As the 3D components participating in the assembly had relatively simple geometric shapes, a standard high-quality mesh was used with the global size of the elements being 2.0 mm, and tolerance 0.1 mm. As a result, the total number of the obtained mesh elements was 66,382, and they had 99,510 nodes.

The obtained FE model results for maximum (Von Misses) stress (218.1 MPa) at the concentrator of the fatigue specimen, along with displacement (2.36 mm), and acceleration (569.1 m/s²) at its free end (shown in Figure 3b–d), were calculated for the resonant frequency (77.326 Hz). The last two parameters were determined in the mesh model with the number 45,628, which was located as near as possible to the center of gravity of the accelerometer (see Figure 3c) in order to bring the simulation analysis as close as possible to the actual experimental conditions.

Using real test specimens (without RR formed by ball burnishing) and adjusting the electromagnetic shaker to sweep the frequency diapason around the obtained resonance frequency, a “frequency-acceleration” (amplitude) response graph was obtained. A similar response graph also was obtained from the FE model. Both graphs are shown together in Figure 3d for illustration. The comparison between them shows that the FE model gave results close to those obtained after the physical test. The resonant frequencies of the measured (77.75 Hz) and the calculated (77.33 Hz) response graphs differ by only 0.5%. The difference in respect to the maximum acceleration values at resonance between the measured (531 m/s²) and the calculated (557.7 m/s²) response graphs did not exceed 5%. Therefore, the results derived from the FE model can be considered as adequate.
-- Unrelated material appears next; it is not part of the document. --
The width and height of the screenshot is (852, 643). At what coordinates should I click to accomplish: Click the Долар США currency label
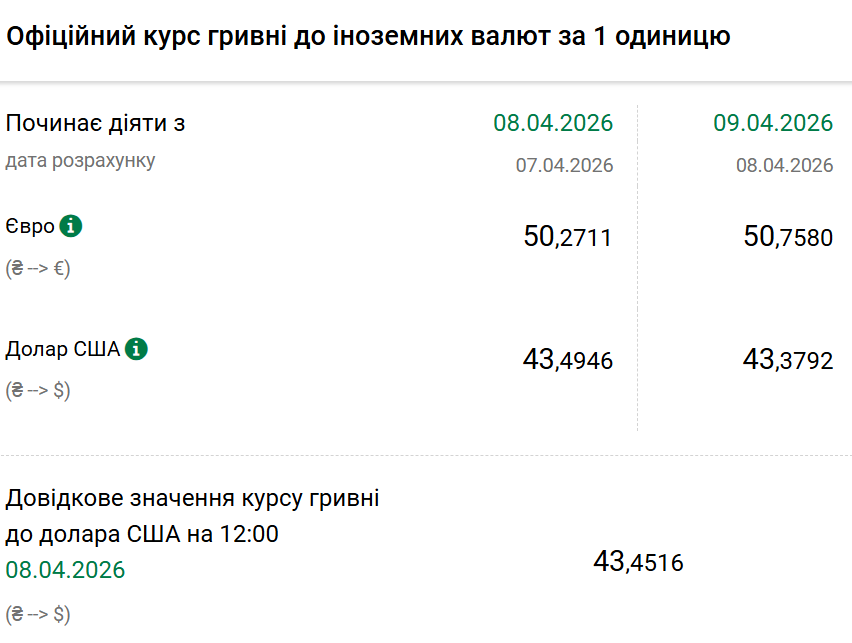[63, 350]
Due to the algorithm implemented to automatically adjust the frequency of the excitation load of the exciter, which was used to control the acceleration at the free end of specimen and thus to keep the stresses obtained in the concentrator constant during the fatigue test, it was not advisable for the exact resonant frequency (i.e., the peak of the response graphs) to be chosen as a work point. In order to guarantee stable working of the auto-adjusting algorithm, the work frequency of the shaker had to exceed the resonant one. Using the FE model, and the obtained response graph, it was possible to specify previously the suitable initial working frequency and the corresponding acceleration at the free end, which defined the resulting stress at the concentrator of the fatigue specimens. This way the FE model facilitated the preparation of the fatigue failure experimental investigation, and allowed us to reach optimal experimental conditions without the need of carrying out many preliminary physical tests.